# Find the conditional probability of 6 appearing exactly once in $3$ rolls of a die given that it appeared at least once.

Did I find the correct probability?

A fair die is rolled $3$ times. The conditional probability of 6 appearing exactly once, given that it appeared at least once.

So,the combined probability that 6 appeared exactly once and it appeared at least once is $$3\left(\frac{1}{6}\right)\left(\frac{5}{6}\right)^{2}$$ since, the case is that the 6 appears only once in the $3$ throws and it can appear at any throw: 1, 2 or 3. And the probability that 6 appeared at least once is $$1-\left(\frac{5}{6}\right)^3$$

So the required probability is $$\frac{3\left(\frac{1}{6}\right)\left(\frac{5}{6}\right)^{2}}{1-\left(\frac{5}{6}\right)^3}$$ P.S.I don't have anything to check the answer, so I posted it here to verify. Please don't mind.
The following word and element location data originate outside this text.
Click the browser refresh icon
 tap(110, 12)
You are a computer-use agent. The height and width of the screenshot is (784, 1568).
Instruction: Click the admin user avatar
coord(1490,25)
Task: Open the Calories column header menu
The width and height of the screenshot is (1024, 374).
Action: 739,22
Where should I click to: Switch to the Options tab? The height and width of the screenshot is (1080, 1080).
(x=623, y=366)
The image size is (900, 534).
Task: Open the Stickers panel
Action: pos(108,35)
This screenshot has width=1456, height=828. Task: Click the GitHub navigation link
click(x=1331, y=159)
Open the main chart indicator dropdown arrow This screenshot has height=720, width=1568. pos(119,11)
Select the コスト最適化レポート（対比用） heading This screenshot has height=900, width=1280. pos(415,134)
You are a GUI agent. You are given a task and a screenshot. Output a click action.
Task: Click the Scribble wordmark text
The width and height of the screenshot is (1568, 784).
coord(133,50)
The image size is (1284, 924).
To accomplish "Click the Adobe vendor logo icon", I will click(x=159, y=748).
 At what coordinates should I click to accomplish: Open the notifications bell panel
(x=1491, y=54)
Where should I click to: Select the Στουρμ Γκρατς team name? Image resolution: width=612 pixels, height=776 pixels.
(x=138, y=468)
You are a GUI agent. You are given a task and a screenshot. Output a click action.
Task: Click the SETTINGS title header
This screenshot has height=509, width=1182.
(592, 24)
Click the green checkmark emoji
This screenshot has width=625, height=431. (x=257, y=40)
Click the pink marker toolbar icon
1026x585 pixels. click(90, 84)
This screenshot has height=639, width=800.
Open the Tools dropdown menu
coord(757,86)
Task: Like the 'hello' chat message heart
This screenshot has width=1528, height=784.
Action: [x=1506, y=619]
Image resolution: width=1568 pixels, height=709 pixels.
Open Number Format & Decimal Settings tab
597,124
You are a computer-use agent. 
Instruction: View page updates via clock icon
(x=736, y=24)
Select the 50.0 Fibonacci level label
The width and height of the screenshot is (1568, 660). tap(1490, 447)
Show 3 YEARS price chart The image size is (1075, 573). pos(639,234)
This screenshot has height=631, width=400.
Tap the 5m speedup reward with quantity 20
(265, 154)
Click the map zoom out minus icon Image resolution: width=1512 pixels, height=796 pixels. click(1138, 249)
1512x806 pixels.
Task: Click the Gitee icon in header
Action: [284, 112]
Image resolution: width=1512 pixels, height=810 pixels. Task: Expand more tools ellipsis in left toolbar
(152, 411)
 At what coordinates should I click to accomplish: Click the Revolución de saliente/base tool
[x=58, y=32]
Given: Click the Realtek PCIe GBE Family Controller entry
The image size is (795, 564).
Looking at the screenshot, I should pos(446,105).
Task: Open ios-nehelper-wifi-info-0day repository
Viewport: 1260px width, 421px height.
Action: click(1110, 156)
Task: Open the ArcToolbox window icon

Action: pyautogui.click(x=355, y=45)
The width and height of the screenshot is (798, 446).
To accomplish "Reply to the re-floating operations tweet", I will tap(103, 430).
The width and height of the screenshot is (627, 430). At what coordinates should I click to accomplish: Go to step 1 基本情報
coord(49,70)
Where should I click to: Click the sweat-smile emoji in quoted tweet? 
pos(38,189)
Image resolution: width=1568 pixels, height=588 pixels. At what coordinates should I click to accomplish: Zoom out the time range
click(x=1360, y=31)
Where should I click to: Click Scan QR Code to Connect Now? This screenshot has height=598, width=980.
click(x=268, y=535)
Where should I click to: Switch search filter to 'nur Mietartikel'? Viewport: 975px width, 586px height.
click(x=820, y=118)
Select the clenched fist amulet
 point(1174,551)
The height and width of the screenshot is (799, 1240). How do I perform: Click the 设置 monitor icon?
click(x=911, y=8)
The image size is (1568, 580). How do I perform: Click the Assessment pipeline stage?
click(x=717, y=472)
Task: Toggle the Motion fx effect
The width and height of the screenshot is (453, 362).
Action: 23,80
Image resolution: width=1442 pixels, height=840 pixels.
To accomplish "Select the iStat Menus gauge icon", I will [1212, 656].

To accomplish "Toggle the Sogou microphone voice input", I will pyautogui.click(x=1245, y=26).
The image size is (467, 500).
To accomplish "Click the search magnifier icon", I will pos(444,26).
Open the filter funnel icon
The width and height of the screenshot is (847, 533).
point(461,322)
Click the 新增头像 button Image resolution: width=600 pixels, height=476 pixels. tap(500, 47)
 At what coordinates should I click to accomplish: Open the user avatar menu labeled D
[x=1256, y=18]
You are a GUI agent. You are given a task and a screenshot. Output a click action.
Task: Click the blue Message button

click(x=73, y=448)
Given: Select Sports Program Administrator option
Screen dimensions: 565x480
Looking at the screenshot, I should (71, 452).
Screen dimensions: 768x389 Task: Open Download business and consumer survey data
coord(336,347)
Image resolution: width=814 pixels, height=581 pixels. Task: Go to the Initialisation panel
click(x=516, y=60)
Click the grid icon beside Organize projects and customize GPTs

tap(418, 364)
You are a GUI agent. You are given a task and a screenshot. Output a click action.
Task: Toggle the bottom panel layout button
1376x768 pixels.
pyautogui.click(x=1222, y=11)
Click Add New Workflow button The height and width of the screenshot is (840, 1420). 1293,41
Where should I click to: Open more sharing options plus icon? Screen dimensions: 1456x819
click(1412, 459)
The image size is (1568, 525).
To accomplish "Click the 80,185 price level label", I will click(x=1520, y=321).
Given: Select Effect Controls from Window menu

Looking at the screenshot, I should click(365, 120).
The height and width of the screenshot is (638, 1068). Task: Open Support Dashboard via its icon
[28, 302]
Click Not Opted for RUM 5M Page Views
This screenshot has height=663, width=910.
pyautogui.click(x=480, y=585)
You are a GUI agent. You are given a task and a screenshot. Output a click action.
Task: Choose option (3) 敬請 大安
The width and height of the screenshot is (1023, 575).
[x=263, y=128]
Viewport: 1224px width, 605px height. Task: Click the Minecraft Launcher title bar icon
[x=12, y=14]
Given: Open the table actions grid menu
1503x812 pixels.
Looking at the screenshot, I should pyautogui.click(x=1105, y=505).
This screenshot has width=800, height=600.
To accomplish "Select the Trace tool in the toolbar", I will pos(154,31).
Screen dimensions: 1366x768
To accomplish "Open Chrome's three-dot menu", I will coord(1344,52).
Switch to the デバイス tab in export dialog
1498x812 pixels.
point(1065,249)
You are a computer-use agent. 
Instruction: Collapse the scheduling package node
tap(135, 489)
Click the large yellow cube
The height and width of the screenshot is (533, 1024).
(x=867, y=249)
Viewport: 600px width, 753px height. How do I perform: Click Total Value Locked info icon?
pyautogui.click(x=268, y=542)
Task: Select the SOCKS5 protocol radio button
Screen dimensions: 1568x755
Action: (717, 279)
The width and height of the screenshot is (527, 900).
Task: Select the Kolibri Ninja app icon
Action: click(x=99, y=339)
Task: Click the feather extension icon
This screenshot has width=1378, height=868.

• Your solution is correct. Jan 24, 2016 at 11:30

Perhaps just a better way to rephrase all this:

The probability of 6 appearing exactly $\color\red1$ out of $\color\green3$ times:

$$\binom{\color\green3}{\color\red1}\cdot\left(\frac16\right)^{\color\red1}\cdot\left(1-\frac16\right)^{\color\green3-\color\red1}=\frac{75}{216}$$

The probability of 6 appearing at least $\color\red1$ out of $\color\green3$ times:

$$\sum\limits_{n=\color\red1}^{\color\green3}\binom{\color\green3}{n}\cdot\left(\frac16\right)^{n}\cdot\left(1-\frac16\right)^{\color\green3-n}=\frac{91}{216}$$

So the conditional probability is $\dfrac{\frac{75}{216}}{\frac{91}{216}}=\dfrac{75}{91}$.